Some may say that parents are selfless and don't expect anything in return. This statement is clearly too absolute, and even those parents who truly don't expect material returns still have their own issues. When parents sacrifice everything for their children and completely lose themselves, it brings invisible pressure to their children. The more parents emphasize not expecting anything in return, the more suppressed their children's hearts become, and they will actively choose to conform in various major life events (which is actually the "return" many parents secretly hope for).

Countless Chinese families have experienced such tragedies: children living under their parents' expectations until they collapse, but the parents feel unjustified because they have been selfless in material terms and don't expect anything in return, so they think their children are ungrateful. In reality, it is because both sides have different understandings of "return."

In Chinese families, the focus is often on the material aspect of "giving" and "return," simply put, "money," while neglecting the care for the spiritual aspect. Why do many children facing academic pressure collapse despite their parents' meticulous care? This pressure does not only come from school but also from the subconscious pressure of "we worked hard, and you should repay us with good grades."

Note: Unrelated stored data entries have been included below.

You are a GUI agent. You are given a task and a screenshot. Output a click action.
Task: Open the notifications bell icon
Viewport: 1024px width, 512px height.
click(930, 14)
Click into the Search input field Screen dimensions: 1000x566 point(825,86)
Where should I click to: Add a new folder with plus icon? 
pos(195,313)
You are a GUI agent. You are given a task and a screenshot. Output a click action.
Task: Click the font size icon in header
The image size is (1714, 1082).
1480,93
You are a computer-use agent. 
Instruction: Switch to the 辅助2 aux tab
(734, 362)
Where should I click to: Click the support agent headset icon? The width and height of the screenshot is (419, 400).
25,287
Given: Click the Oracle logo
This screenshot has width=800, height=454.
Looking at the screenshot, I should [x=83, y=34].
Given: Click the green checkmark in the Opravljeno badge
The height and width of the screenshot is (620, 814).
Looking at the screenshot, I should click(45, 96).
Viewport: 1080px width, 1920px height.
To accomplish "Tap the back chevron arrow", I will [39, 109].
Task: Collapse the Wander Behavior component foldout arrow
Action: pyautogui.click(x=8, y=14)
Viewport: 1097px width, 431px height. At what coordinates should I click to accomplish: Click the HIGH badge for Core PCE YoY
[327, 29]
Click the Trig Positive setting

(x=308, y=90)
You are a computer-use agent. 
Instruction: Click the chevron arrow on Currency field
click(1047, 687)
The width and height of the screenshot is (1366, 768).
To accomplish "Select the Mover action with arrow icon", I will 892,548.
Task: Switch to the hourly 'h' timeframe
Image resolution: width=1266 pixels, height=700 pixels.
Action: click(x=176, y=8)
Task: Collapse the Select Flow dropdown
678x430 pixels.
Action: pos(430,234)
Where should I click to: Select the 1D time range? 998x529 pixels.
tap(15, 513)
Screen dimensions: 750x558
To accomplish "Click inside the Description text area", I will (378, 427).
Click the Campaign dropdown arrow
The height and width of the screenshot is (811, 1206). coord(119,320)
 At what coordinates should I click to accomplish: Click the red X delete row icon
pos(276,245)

For a long time, "living for others" has occupied the moral high ground in Chinese society, but it actually hinders society from becoming civilized. If even a normal person who takes responsibility for themselves cannot be achieved, how can society be considered normal?

In most Chinese families, scenes like this are common: parents are extremely frugal, strict with themselves in terms of what they eat, wear, and use, but they are very generous with their children. Many people believe this is selfless dedication but overlook the countless negative effects it brings—excessive frugality and self-criticism are actually passed on to the next generation, influencing their mindset. Children will take everything for granted and lose their perception of love. Overemphasizing material accumulation while neglecting spiritual richness is the most profound influence on children.

Lastly, many Chinese people's understanding of raising children boils down to one word—money. They believe that as long as they can financially support their children, they can provide good food, education, and a bright future. Even if there is currently no way forward, the family's accumulation can help the child.

Money is undoubtedly important, but things at the spiritual level are the most important. A long time ago, I said that I write and publish books not only because I enjoy it but also to give my children a way to perceive my efforts and understanding of the world many years later. This is a transmission of spirit that cannot be replaced by money (this does not mean I don't intend to make money, extreme thinkers, step aside).

A person who doesn't understand "living for oneself" is essentially neglecting their own spiritual well-being. What can such a person truly leave behind for their children?

All material things are fragile and may even disappear one day, but a person who lives their own life well and understands the boundaries of love will make their children feel true love and learn how to love and face life.